3.2.Saran ……………………………………………………………
DAFTAR PUSTAKA
BAB I
PENDAHULUAN
1.1 Latar belakang
Berbicara tentang malpraktik medik bukanlah hal yang baru di Indonesia. Budi
Sampoerno mengemukakan malpraktik adalah pelanggaran administratif, etik, tindak
pidana tidak sesuai dengan Standar Profesi dan Standar Prosedur Operasional, tidak
sesuai dengan apa yang harus atau tidak boleh dilakukan pada umumnya yang
sekualifikasi pada situasi kondisi yang identik,kelalaian dan ketidak kompetensian.
Ketika terjadimalpraktik, maka pasien menjadi korban dan mengalami kerugian, dlam
hubungan hukum antara dokter dengan pasien selalu menempatkan pasien
dalamposisi lemah, hal ini dikarenakan pasien tidak memahami permasalahan
penyakitnya sementara pihak lainnya adalah dokter seorang yang ahli, dari hubungan
ini manakala dokter mengatakan pelayanan yang diberikan sudah sesuai Standar
Profesi dan Standar Prosedur Operasional, pasien pun sebagai korban dari pemberian
layanan kesehatan yang tidak kompeten dan ceroboh. Akibatnya pasien menjadi
korban dari malpraktik itu dan tentu saja akan mengalami kerugian bagi dokter itu
sendiri manakala kasus tersebut mencuat ke media cetak atau jejaring social
PEMBAHASAN
Istilah malpraktik atau malpractice menurut Daris, Peter Salim dalam “The Con-
temporary English Indonesia Dictionary” berarti perbuatan atau tindakan yang salah,
yang menunjukkan pada setiap sikap tindakan yang keliru.

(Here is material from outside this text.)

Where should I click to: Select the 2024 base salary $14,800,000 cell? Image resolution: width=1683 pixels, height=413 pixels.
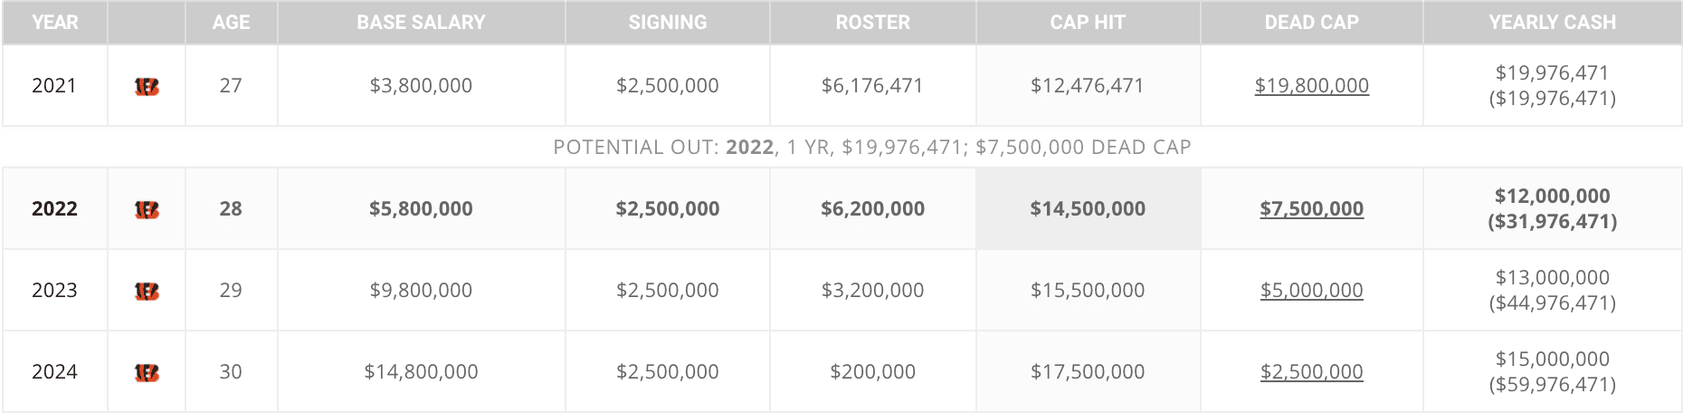[421, 372]

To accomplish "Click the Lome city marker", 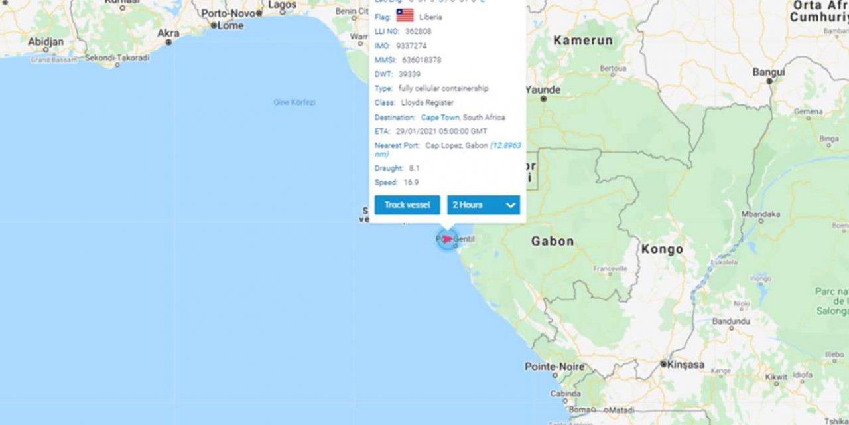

Sedangkan menurut John
M. Echols dan Hassan Sadily dalam Kamus Inggris Indonesia, “malpractice” berarti
cara pengobatan pasien yang salah. Adapun ruang lingkupnya mencakup kurangnya
kemampuan untuk melaksanakan kewajiban-kewajiban profesional atau didasarkan
kepada kepercayaan. Jadi malpraktik merupakan salah satu penyebab
perselisihan/konflik antara tenaga kesehatan dengan pasien.
Terdapat dua istilah yang lazim dipakai dan didengar oleh etiap kalangan bagi
mereka terutama berkecimpung atau bahkan sedang mengalami dan
berurusan kondisi kesehatan fisik dan psikis seseorang. Dalam masyarakat ketika
seseorang mengalami penderitaan kesehatan sebagai akibat dari pihak tenaga
medis (kesehatan) seperti dokter, perawat ataupun petugas kesehatan lainnya
timbul kecenderungan menyebut dengan istilah telah terjadi “malpraktek”, atau
disambung dengan ikutan kata “medik”, menjadilah sebutan istilah “malpraktik
medik”.
Berbicara mengenai malpraktik atau malpractice berasal dari kata “mal” yang
berarti “buruk” Sedangkan kata “practice” berarti suatu tindakan atau praktik.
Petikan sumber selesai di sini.